• **Target pointing data**
***

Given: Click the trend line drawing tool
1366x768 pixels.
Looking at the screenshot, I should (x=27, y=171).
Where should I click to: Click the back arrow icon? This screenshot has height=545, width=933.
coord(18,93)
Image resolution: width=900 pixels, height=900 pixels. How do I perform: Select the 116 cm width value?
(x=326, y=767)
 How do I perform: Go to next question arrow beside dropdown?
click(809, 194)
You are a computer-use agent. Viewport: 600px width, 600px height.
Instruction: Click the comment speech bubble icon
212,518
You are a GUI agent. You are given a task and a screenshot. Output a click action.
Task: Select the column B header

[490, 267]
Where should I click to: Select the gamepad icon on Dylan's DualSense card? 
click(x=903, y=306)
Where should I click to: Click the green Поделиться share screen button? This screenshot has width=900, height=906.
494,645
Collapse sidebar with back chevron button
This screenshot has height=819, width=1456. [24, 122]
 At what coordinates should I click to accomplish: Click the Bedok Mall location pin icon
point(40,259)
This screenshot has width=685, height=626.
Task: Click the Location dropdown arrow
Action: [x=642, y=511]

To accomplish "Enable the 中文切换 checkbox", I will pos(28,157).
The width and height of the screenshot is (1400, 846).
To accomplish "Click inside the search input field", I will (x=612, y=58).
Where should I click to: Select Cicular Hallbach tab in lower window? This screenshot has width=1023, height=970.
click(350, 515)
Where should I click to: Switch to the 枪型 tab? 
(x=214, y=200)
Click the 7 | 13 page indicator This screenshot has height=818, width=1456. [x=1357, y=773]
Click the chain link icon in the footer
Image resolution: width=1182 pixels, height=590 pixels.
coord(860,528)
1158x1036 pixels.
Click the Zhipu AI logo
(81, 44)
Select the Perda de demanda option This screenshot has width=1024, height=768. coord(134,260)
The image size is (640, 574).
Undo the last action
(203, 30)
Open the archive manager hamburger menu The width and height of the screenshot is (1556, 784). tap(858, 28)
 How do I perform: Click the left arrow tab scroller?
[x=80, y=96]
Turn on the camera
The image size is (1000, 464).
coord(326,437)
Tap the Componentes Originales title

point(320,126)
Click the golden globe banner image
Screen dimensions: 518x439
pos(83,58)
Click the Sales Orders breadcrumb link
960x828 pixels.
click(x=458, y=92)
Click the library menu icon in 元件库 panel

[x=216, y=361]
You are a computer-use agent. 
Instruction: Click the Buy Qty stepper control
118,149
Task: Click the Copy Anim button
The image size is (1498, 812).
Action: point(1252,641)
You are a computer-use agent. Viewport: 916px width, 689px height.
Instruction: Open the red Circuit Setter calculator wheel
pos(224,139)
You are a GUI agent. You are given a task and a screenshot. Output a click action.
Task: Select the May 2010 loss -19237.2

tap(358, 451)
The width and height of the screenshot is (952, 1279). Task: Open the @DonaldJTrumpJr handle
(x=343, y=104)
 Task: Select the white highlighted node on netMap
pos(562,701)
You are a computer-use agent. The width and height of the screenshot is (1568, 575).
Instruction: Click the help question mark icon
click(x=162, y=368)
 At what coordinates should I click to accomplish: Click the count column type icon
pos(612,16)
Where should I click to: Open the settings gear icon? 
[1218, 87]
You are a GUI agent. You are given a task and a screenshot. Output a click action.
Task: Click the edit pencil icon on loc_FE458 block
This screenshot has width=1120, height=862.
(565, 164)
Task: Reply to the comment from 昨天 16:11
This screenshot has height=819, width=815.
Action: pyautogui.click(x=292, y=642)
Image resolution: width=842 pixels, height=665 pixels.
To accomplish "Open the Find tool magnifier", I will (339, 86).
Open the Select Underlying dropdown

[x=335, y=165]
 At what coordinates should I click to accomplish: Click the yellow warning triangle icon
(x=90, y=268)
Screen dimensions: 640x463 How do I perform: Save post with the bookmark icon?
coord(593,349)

***

• **Exercise brief**
Please write out the records again, swapping every "Where should I click to" for "Where do I click to" and leaving everything else unchanged.

• **Written answer**
Given: Click the trend line drawing tool
1366x768 pixels.
Looking at the screenshot, I should (x=27, y=171).
Where do I click to: Click the back arrow icon? This screenshot has height=545, width=933.
coord(18,93)
Image resolution: width=900 pixels, height=900 pixels. How do I perform: Select the 116 cm width value?
(x=326, y=767)
 How do I perform: Go to next question arrow beside dropdown?
click(809, 194)
You are a computer-use agent. Viewport: 600px width, 600px height.
Instruction: Click the comment speech bubble icon
212,518
You are a GUI agent. You are given a task and a screenshot. Output a click action.
Task: Select the column B header

[490, 267]
Where do I click to: Select the gamepad icon on Dylan's DualSense card? 
click(x=903, y=306)
Where do I click to: Click the green Поделиться share screen button? This screenshot has width=900, height=906.
494,645
Collapse sidebar with back chevron button
This screenshot has height=819, width=1456. [24, 122]
 At what coordinates should I click to accomplish: Click the Bedok Mall location pin icon
point(40,259)
This screenshot has width=685, height=626.
Task: Click the Location dropdown arrow
Action: [x=642, y=511]

To accomplish "Enable the 中文切换 checkbox", I will pos(28,157).
The width and height of the screenshot is (1400, 846).
To accomplish "Click inside the search input field", I will (x=612, y=58).
Where do I click to: Select Cicular Hallbach tab in lower window? This screenshot has width=1023, height=970.
click(350, 515)
Where do I click to: Switch to the 枪型 tab? 
(x=214, y=200)
Click the 7 | 13 page indicator This screenshot has height=818, width=1456. [x=1357, y=773]
Click the chain link icon in the footer
Image resolution: width=1182 pixels, height=590 pixels.
coord(860,528)
1158x1036 pixels.
Click the Zhipu AI logo
(81, 44)
Select the Perda de demanda option This screenshot has width=1024, height=768. coord(134,260)
The image size is (640, 574).
Undo the last action
(203, 30)
Open the archive manager hamburger menu The width and height of the screenshot is (1556, 784). tap(858, 28)
 How do I perform: Click the left arrow tab scroller?
[x=80, y=96]
Turn on the camera
The image size is (1000, 464).
coord(326,437)
Tap the Componentes Originales title

point(320,126)
Click the golden globe banner image
Screen dimensions: 518x439
pos(83,58)
Click the Sales Orders breadcrumb link
960x828 pixels.
click(x=458, y=92)
Click the library menu icon in 元件库 panel

[x=216, y=361]
You are a computer-use agent. 
Instruction: Click the Buy Qty stepper control
118,149
Task: Click the Copy Anim button
The image size is (1498, 812).
Action: point(1252,641)
You are a computer-use agent. Viewport: 916px width, 689px height.
Instruction: Open the red Circuit Setter calculator wheel
pos(224,139)
You are a GUI agent. You are given a task and a screenshot. Output a click action.
Task: Select the May 2010 loss -19237.2

tap(358, 451)
The width and height of the screenshot is (952, 1279). Task: Open the @DonaldJTrumpJr handle
(x=343, y=104)
 Task: Select the white highlighted node on netMap
pos(562,701)
You are a computer-use agent. The width and height of the screenshot is (1568, 575).
Instruction: Click the help question mark icon
click(x=162, y=368)
 At what coordinates should I click to accomplish: Click the count column type icon
pos(612,16)
Where do I click to: Open the settings gear icon? 
[1218, 87]
You are a GUI agent. You are given a task and a screenshot. Output a click action.
Task: Click the edit pencil icon on loc_FE458 block
This screenshot has width=1120, height=862.
(565, 164)
Task: Reply to the comment from 昨天 16:11
This screenshot has height=819, width=815.
Action: pyautogui.click(x=292, y=642)
Image resolution: width=842 pixels, height=665 pixels.
To accomplish "Open the Find tool magnifier", I will (339, 86).
Open the Select Underlying dropdown

[x=335, y=165]
 At what coordinates should I click to accomplish: Click the yellow warning triangle icon
(x=90, y=268)
Screen dimensions: 640x463 How do I perform: Save post with the bookmark icon?
coord(593,349)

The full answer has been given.